[Source records]
|---|

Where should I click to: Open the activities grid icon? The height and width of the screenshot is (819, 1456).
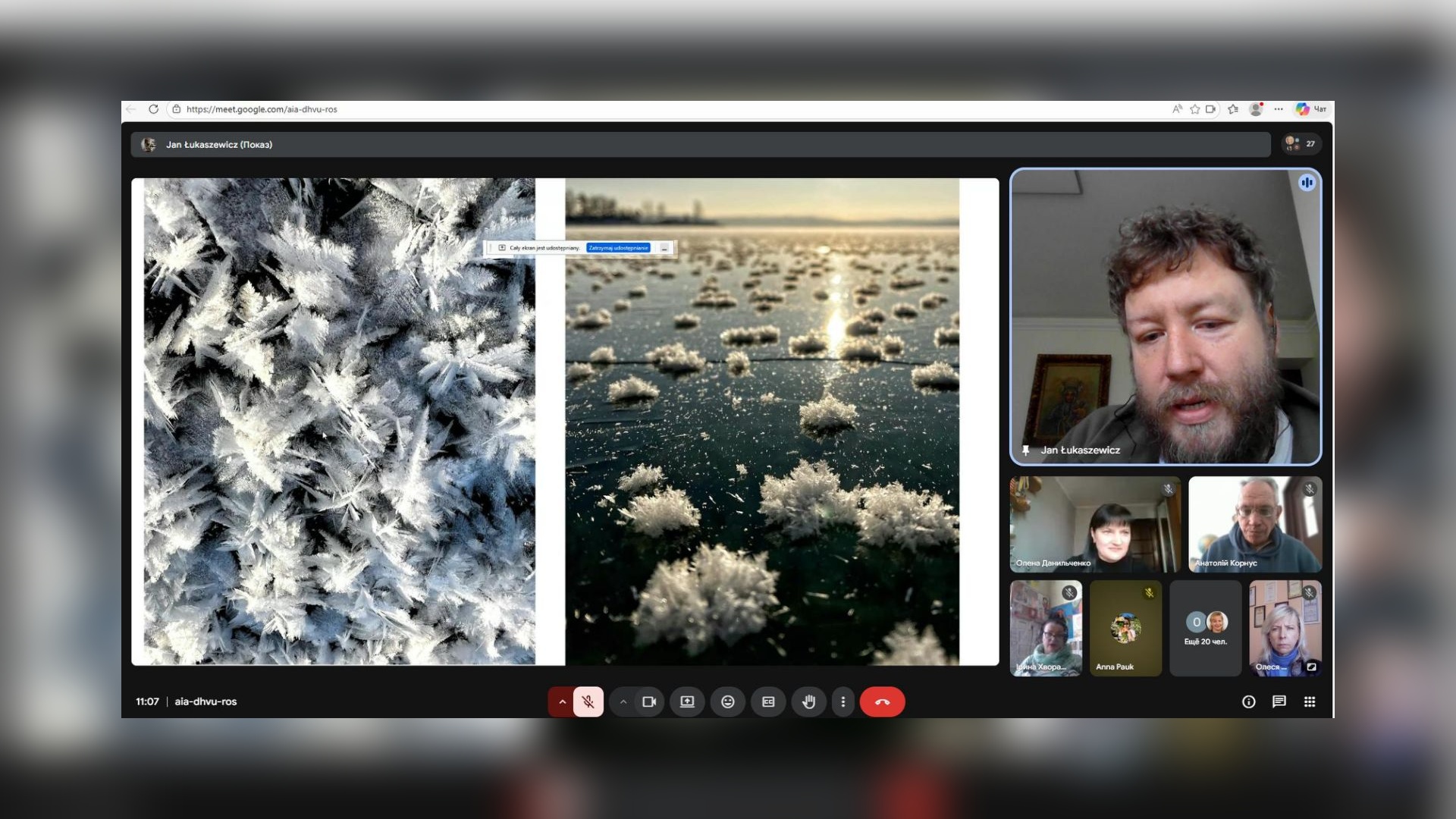point(1310,702)
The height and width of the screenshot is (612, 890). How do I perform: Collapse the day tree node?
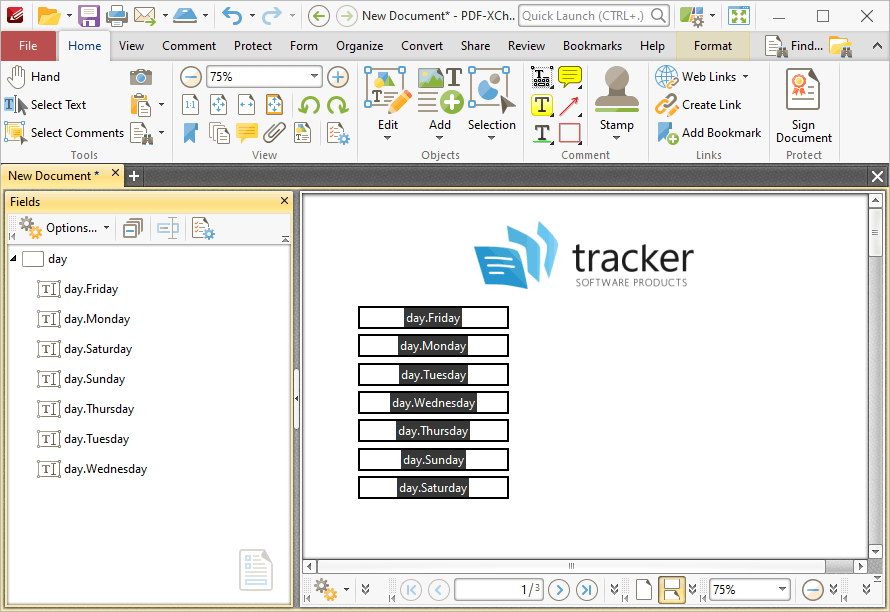13,259
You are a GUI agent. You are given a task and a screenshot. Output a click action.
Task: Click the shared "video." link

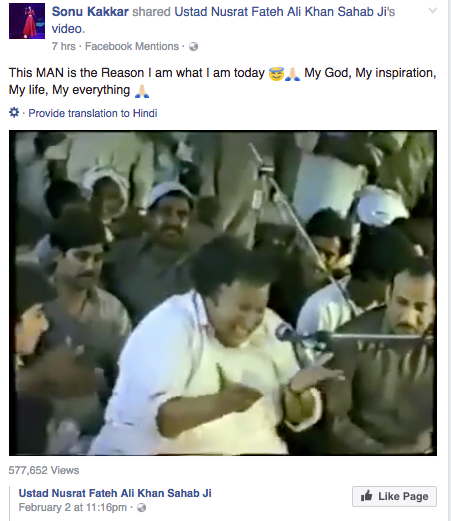pyautogui.click(x=68, y=29)
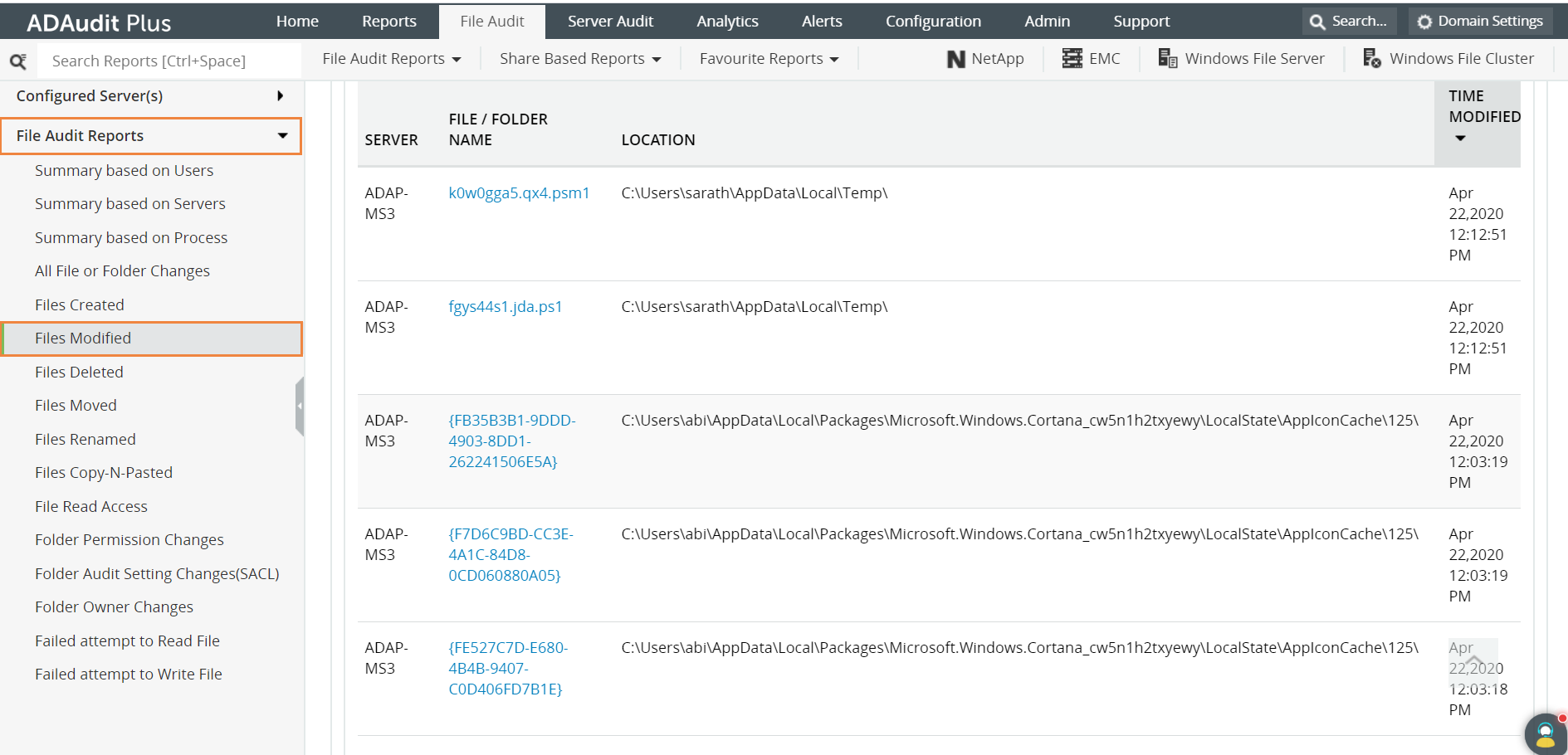Open the file k0w0gga5.qx4.psm1
The image size is (1568, 755).
coord(520,192)
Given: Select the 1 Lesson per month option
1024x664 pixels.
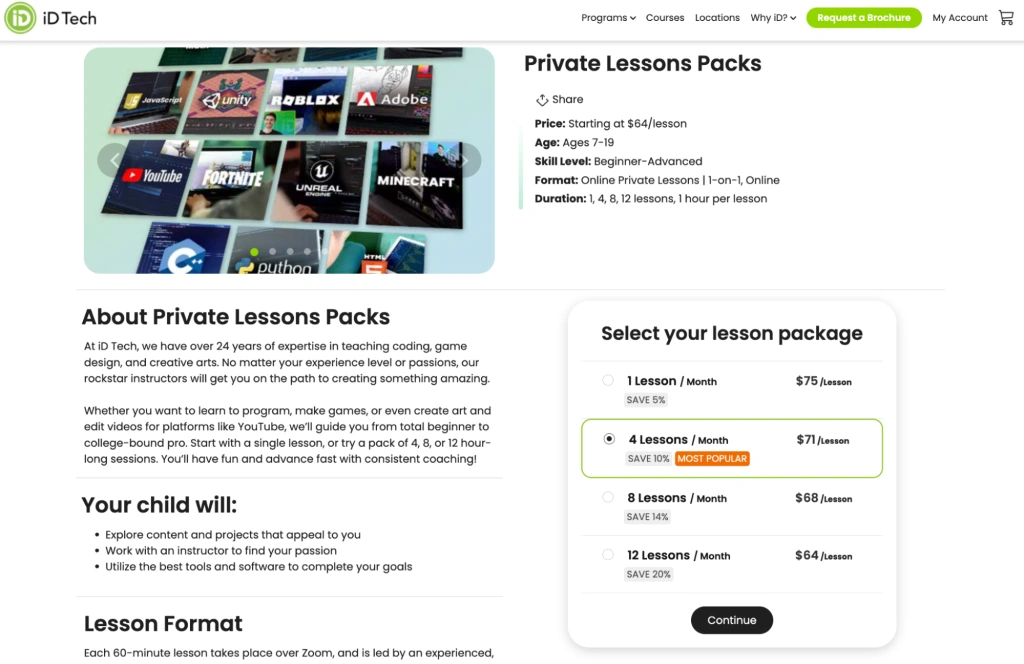Looking at the screenshot, I should coord(608,380).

|---|

Stated problem. Rewrite all of the source records above, replacing "The height and width" with "The size" and leaving everything else unchanged. Omit the pictures from your answer.

Answer in full.
Where should I click to: Open the activities grid icon? The size of the screenshot is (819, 1456).
point(1310,702)
The size of the screenshot is (612, 890). How do I perform: Collapse the day tree node?
13,259
You are a GUI agent. You are given a task and a screenshot. Output a click action.
Task: Click the shared "video." link

pyautogui.click(x=68, y=29)
Open the file k0w0gga5.qx4.psm1
The image size is (1568, 755).
coord(520,192)
Given: Select the 1 Lesson per month option
1024x664 pixels.
Looking at the screenshot, I should coord(608,380).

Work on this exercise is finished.